There are fourmain purposes of the program:

The High School Program is offered by the National Endowment for Financial Education® (NEFE®) in partnership with the United States Department of Agriculture-Cooperative State Research, Education, and Extension Service and participating Land-Grant University Cooperative Extension Services. To date, it has been taught to over one million students in all 50 states.

The program is strictly noncommercial in content, and it does not promote financial or other products. An instructor's manual is provided for all teachers, and every student is given a workbook and personal finance portfolio — all at no cost.


The Six Units of the High School Financial Planning Program

1. Financial Planning: Your Roadmap - Students learn the steps in the financial planning process, the difference between needs and wants, how values affect needs and wants, how to develpp written and meaningful goals, and how their decisions affect their goals.

2. Career: Labor You Love - Students learn the relationship between career factors -- such as education and training -- and earning potential; identify career options, including entrepreneurship; and demonstate awareness of future financial decisions affected by career choices.

3. Budget: Don't Go Broke - Students learn effective money management primarily through the process of creating and following a budget. They will learn about tools they can use to help manage their budget, such as record keeping, the idea of "pay yourself first," understanding a paycheck, and using a checking account.

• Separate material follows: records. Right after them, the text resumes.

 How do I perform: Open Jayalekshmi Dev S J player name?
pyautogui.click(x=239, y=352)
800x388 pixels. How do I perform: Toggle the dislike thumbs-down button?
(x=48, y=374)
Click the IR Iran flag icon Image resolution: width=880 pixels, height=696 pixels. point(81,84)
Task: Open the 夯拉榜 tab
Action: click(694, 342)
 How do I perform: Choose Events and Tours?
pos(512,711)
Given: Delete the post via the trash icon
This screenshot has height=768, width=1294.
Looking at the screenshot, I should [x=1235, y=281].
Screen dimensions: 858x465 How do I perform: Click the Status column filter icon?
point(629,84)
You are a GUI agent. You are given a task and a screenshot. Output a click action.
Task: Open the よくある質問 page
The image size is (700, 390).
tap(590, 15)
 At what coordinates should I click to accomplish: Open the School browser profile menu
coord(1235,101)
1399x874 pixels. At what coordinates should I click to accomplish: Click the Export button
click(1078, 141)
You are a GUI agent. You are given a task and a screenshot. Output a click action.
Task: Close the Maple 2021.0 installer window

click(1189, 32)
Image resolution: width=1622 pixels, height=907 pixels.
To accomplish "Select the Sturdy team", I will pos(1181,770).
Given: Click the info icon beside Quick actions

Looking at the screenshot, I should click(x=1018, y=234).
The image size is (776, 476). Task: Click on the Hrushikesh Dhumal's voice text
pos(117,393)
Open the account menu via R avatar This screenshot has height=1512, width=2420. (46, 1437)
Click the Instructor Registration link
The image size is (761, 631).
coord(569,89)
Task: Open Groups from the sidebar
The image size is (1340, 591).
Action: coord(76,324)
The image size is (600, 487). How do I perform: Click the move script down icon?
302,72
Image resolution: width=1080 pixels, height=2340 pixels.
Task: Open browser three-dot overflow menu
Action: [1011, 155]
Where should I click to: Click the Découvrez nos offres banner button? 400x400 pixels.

4. Saving and Investments: Your Money at Work - Students learn to explain the importance of saving and investing to meet financial goals, explain how the time value of money affects student goals, describe basic investment principles, and discuss a variety of savings and investment alternatives.

5. Credit: Buy Now, Pay Later - Students will examine the use of credit as a tool to effective financial management, learn to explain the importance of using and managing credit effectively in the financial planning process, and describe how this can be accomplished.

6. Insurance: Your Protection - Students learn the different types of personal and financial risk they will encounter in their lives, explain methods of protecting themselves against those risks, and explain why protecting their assets against personal and financial loss is a important part of the financial planning process.